Caso Neymar: jogador pode pegar até 6 anos de prisão

Neymar Júnior não veste mais a camisa do Barcelona, mas a venda do craque do Santos para o time da Catalunha, em 2013, continua sendo motivo de polêmicas. Um tribunal de três juízes julgará os acusados do caso, que são o jogador, Josep Maria Bartomeu (atual presidente do Barça), Sandro Rosell (presidente na época), e o pai de Neymar, que é seu empresário, por crimes de corrupção e fraude na transferência.

Além deles, está envolvido na investigação o grupo brasileiro DIS, que possuía 40% dos direitos federativos de Neymar no ano em que ocorreu a negociação e foi quem começou com o caso, já que tudo emana de uma denúncia do grupo, que se considera prejudicado na transferência. Dependendo do desfecho, o atual camisa 10 do Paris Saint-Germain pode pegar uma pena de quatro a seis anos de prisão.
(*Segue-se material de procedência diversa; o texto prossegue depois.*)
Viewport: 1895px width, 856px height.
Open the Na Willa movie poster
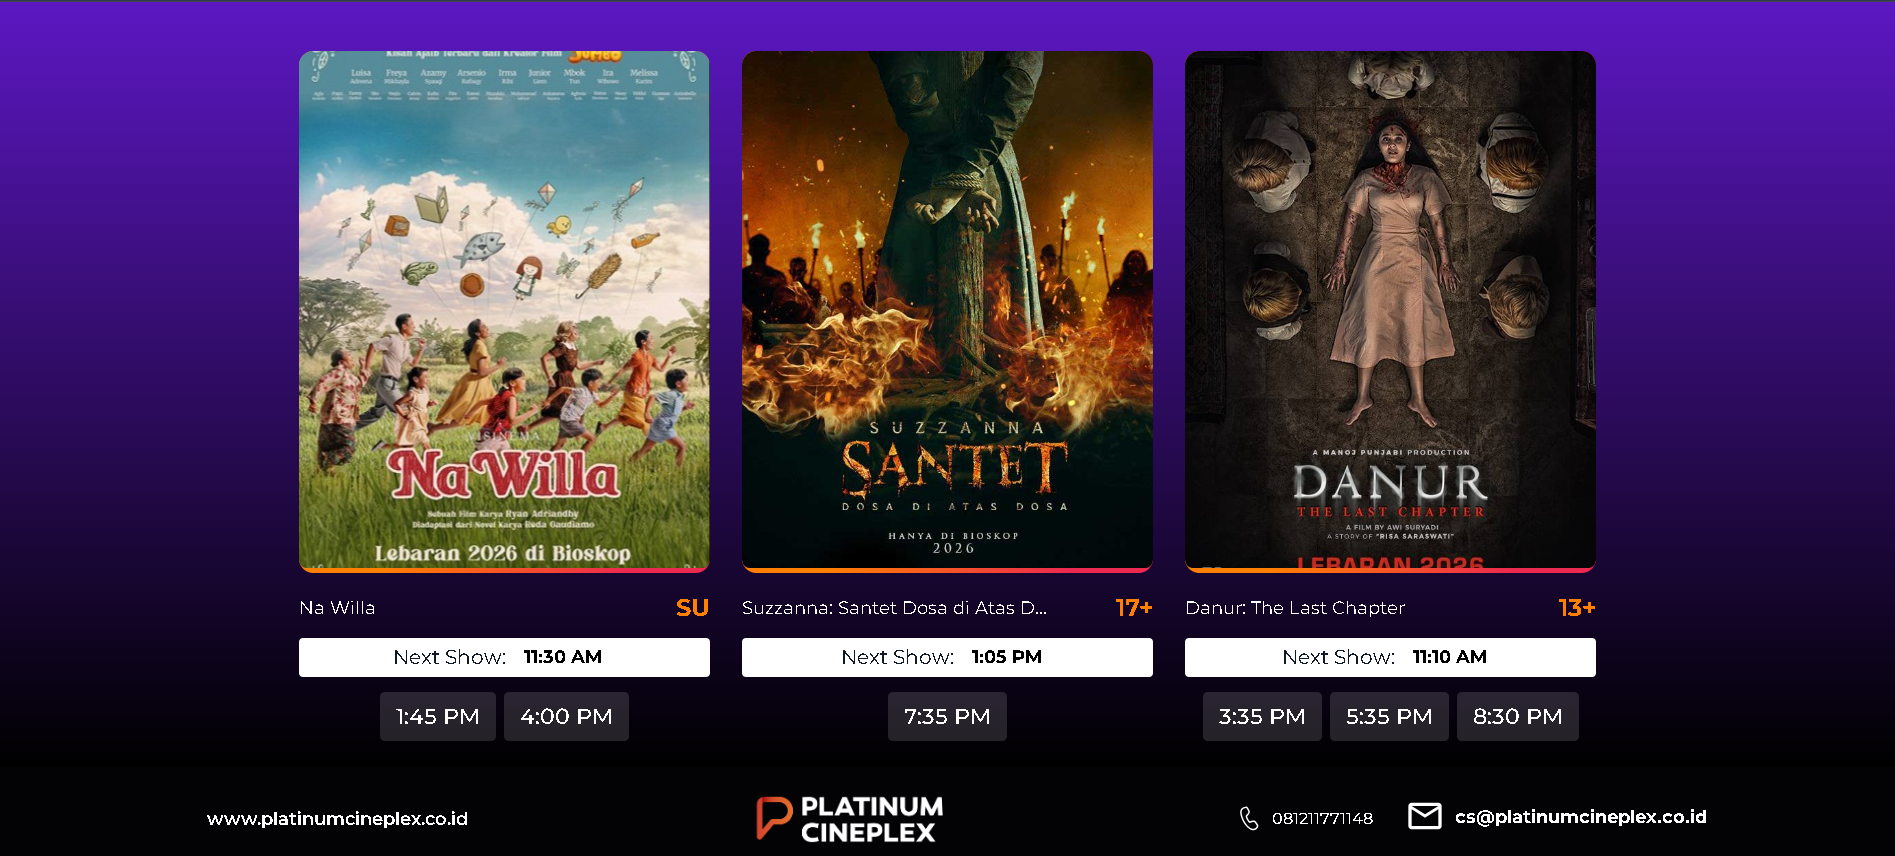click(x=504, y=312)
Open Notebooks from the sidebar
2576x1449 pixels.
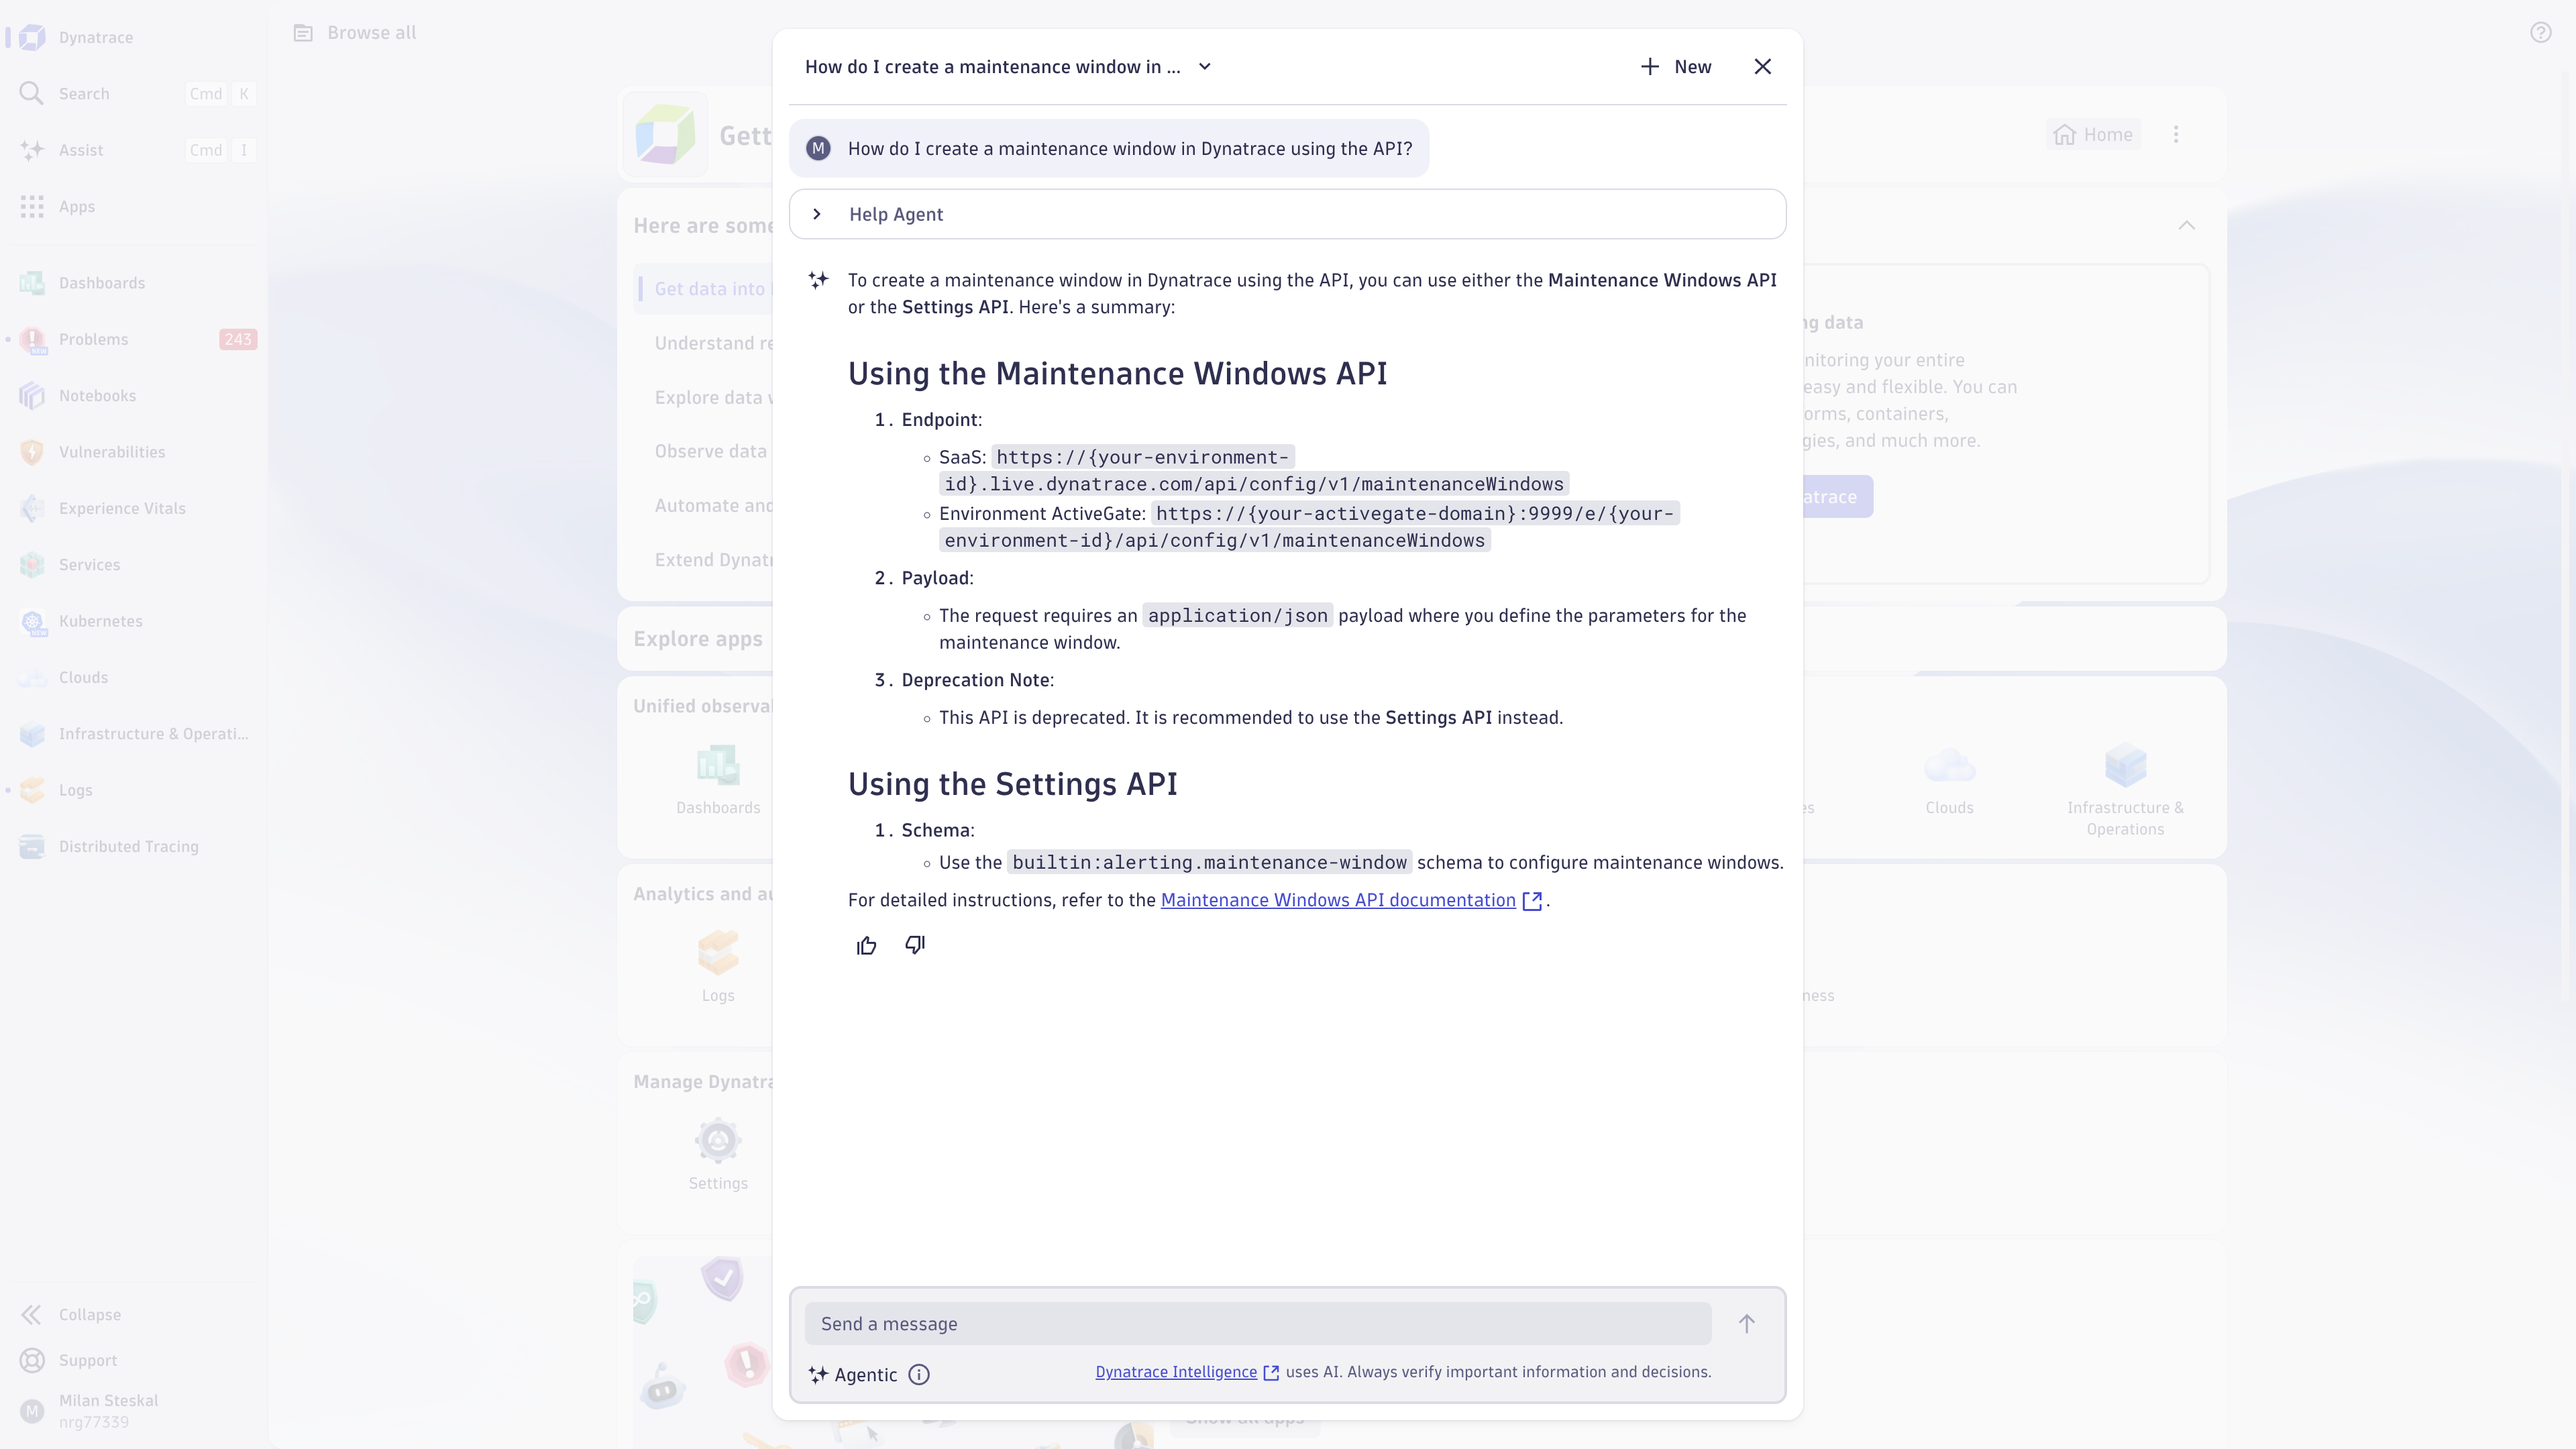click(x=97, y=396)
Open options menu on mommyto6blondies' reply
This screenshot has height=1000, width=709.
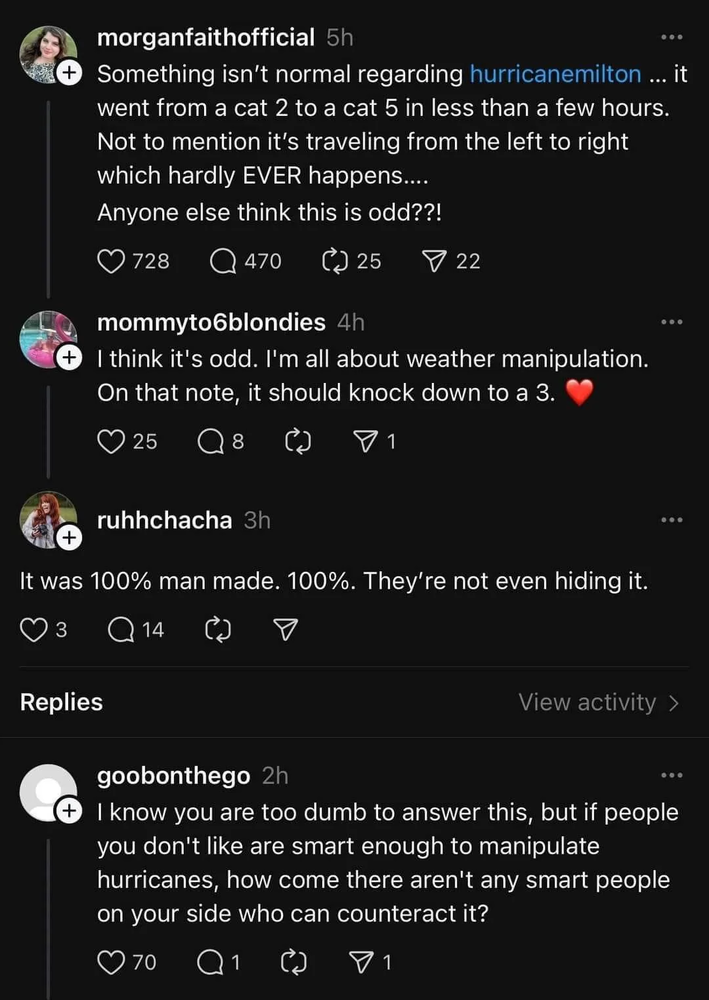672,321
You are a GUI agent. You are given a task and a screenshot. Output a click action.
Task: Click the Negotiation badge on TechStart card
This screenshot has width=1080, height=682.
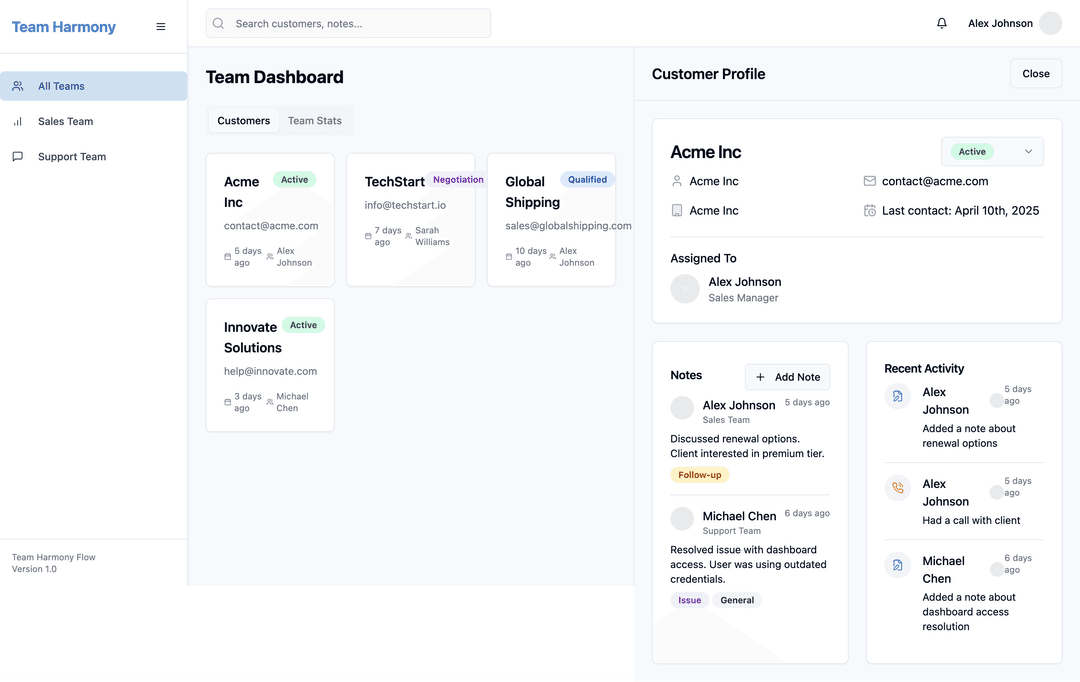coord(458,179)
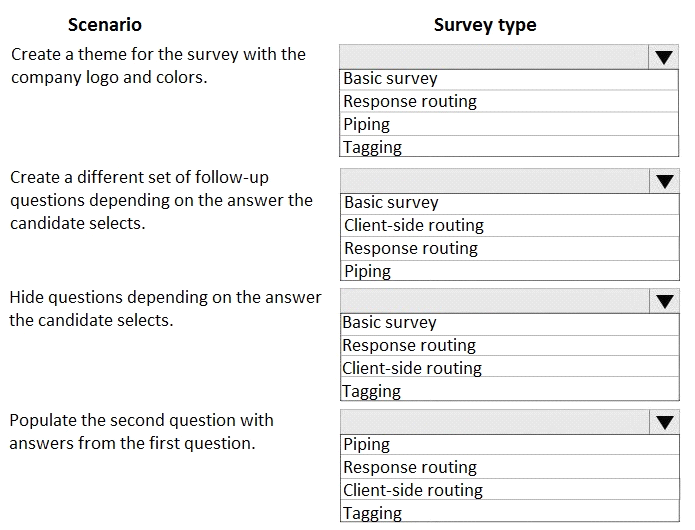Image resolution: width=695 pixels, height=530 pixels.
Task: Pick Piping in the second list
Action: (x=510, y=270)
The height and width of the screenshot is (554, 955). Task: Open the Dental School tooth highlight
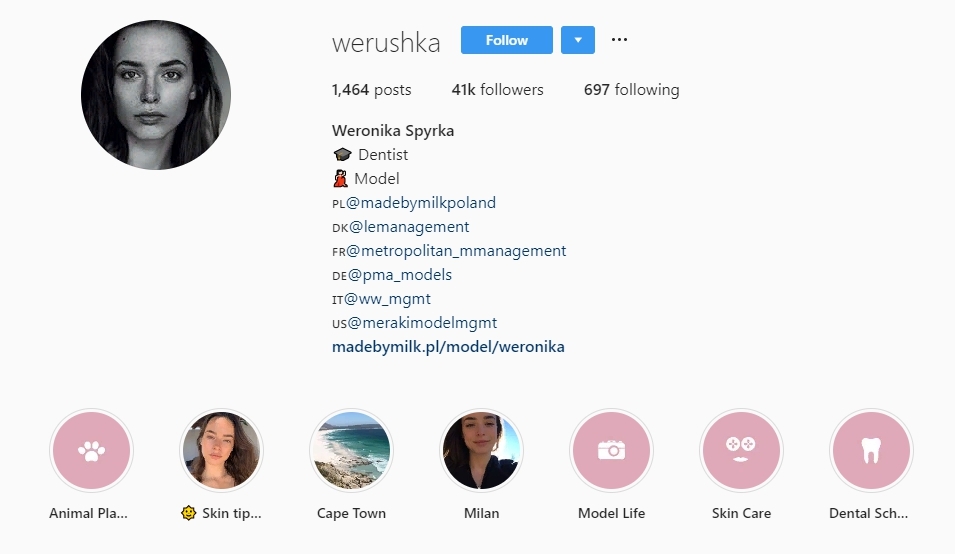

Toda essa polêmica surgiu porque o Barcelona anunciou, oficialmente, um valor próximo aos 57,1 milhões de euros (na época 240 milhões de reais), sendo 40 milhões para a família de Neymar e 17,1 para o Santos. Porém, a justiça espanhola diz ter tido acesso a alguns documentos que comprovam que a transferência, na verdade, envolveu um valor consideravelmente mais alto do que o divulgado, rondando os 83,3 milhões de euros, 349 milhões de reais.

O DIS, que recebeu 6,8 milhões de euros – parte dos 17,1 pagos ao Santos –, acusa o Barcelona e o jogador de terem ocultado o real valor da venda. O Ministério Público espanhol apresentou um pedido de dois anos de prisão para o craque do PSG e da Seleção Brasileira, que se defendeu das acusações em depoimento à justiça, afirmando que se concentrava apenas em jogar futebol e que confiava nas decisões de seu pai.

O caso se estende há anos e será analisado, mas o início do julgamento segue sem data. Como pode haver uma sentença superior a cinco anos, a legislação da Espanha exige três juízes para o julgar, o que pode atrasar ainda mais o processo.